**QUOTED TEXT:**
I don't even know if the bypass at Zoo Tower is even there anymore, it certainly hasn't been used by any regular passenger trains since the last New York to Harrisburg (was it called the Valley Forge?) train used it years ago.

Anyway, I like the idea of a revived train--call it the Broadway if you will, or whatever, running NYP PHL HAR ALT PGH CLE TOL SOB CHI. And yes, for operational convenience run it backwards from NYP to PHL. New York is too big a market to ignore and leave to its Lakeshore only.


----------



## sueb

Ryan said:


> Yes, but was it like that back in the '70's?


Yes, pretty much. I rode the Broadway Limited to CHI as a graduate student and got on the train at PHN. Felt scary the whole time.


----------



## DowneasterPassenger

railiner said:


> Lots of good recalls in these posts!Back in the PRR era, most New York to the west through trains took the "subway" route with the exception of the last departure--The Pennsylvania Limited, which did run backwards from New York to 30th Street Station, Philadelphia, and then continue onward to Chicago.


Why is it called the "subway" route?


----------



## DowneasterPassenger

I recall reading somewhere that PRR once had plans to build a big loop at PHL around where University City is now, so that NYP-CHI trains could stop in PHL without reversing.


----------



## delvyrails

I have no pipeline to Amtrak management's thinking of the moment, but I am familiar with transportation cost structure, having done a lot of study in the past of SEPTA's commuter rail cost model. One of the biggest cost centers in any passenger rail system is the amount of equipment needed, in terms of both capital and operating costs.

It is most desirable to operate an East Coast-Midwest train with just two equipment sets, instead of the three that the Capitol Limited uses. Avoid the two hour run up to New York's Penn Station and Sunnyside Yard with its many inefficiency problems. Without that requirement, a train can be turned at Philadelphia in about seven hours, a little less in Chicago. The average westbound/eastbound run is about 17-1/3 hours between Philadelphia and Chicago, making Philly the closest city in travel time between the four big East Coast cities and Chicago. Amtrak needs to keep its trains in motion doing diferent things without duplication to make money.

So I think this is the wiser alternative, although I will agree that recent history seems to show that New York City has the economic/political clout to get what it wants, which often is more than it deserves!


----------



## jis

delvyrails said:


> It is most desirable to operate an East Coast-Midwest train with just two equipment sets, instead of the three that the Capitol Limited uses. Avoid the two hour run up to New York's Penn Station and Sunnyside Yard with its many inefficiency problems.


Capitol Limited runs upto New York? :unsure:


----------



## Jersey Jeff

I can't say that I remember the Three Rivers "fondly" as indicated by my last trip on that train.

I rode from NJ to Pgh frequently in the 1990s and later, and I recall the Pennsy and Three Rivers stopping in Metropark, New Brunswick or Princeton Junction. Now the Pennsy only serves NWK and TRE in the Garden State.


----------



## jis

Jersey Jeff said:


> I rode from NJ to Pgh frequently in the 1990s and later, and I recall the Pennsy and Three Rivers stopping in Metropark, New Brunswick or Princeton Junction. Now the Pennsy only serves NWK and TRE in the Garden State.


As a matter of fact Pennsy and a preponderance of all Keystone Service trains only serve NWK and TRE in NJ.

**DATA SHOWN:**
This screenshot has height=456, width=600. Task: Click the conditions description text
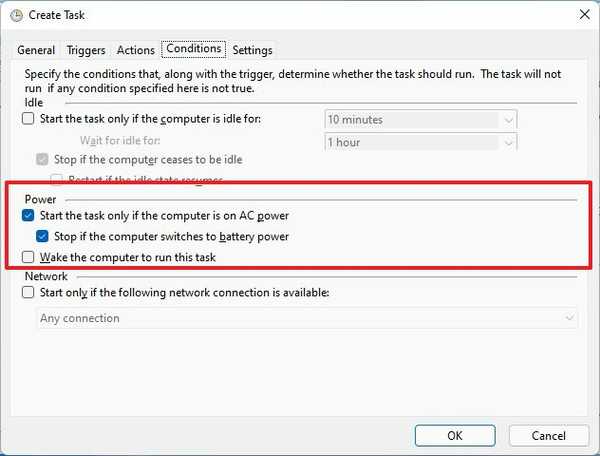point(290,82)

**TASK REQUIREMENTS:**
(a) For each statement below, say whether it agrees with the forum thread, answering yes or no and quoting the thread's deciding words exactly. (i) The average run between Philadelphia and Chicago takes about 17-1/3 hours. (ii) The Capitol Limited uses two equipment sets. (iii) The Pennsy now stops at Metropark in New Jersey.
(b) Print the part of the forum thread between "Why is it called" and "PHL without reversing.", inclusive, copying it word for word.
The listing is not needed for anything here.

**ANSWERS TO THE TASKS:**
(a)
(i) Yes: "The average westbound/eastbound run is about 17-1/3 hours between Philadelphia and Chicago"
(ii) No: "instead of the three that the Capitol Limited uses"
(iii) No: "Now the Pennsy only serves NWK and TRE in the Garden State."

(b)
Why is it called the "subway" route?


----------



## DowneasterPassenger

I recall reading somewhere that PRR once had plans to build a big loop at PHL around where University City is now, so that NYP-CHI trains could stop in PHL without reversing.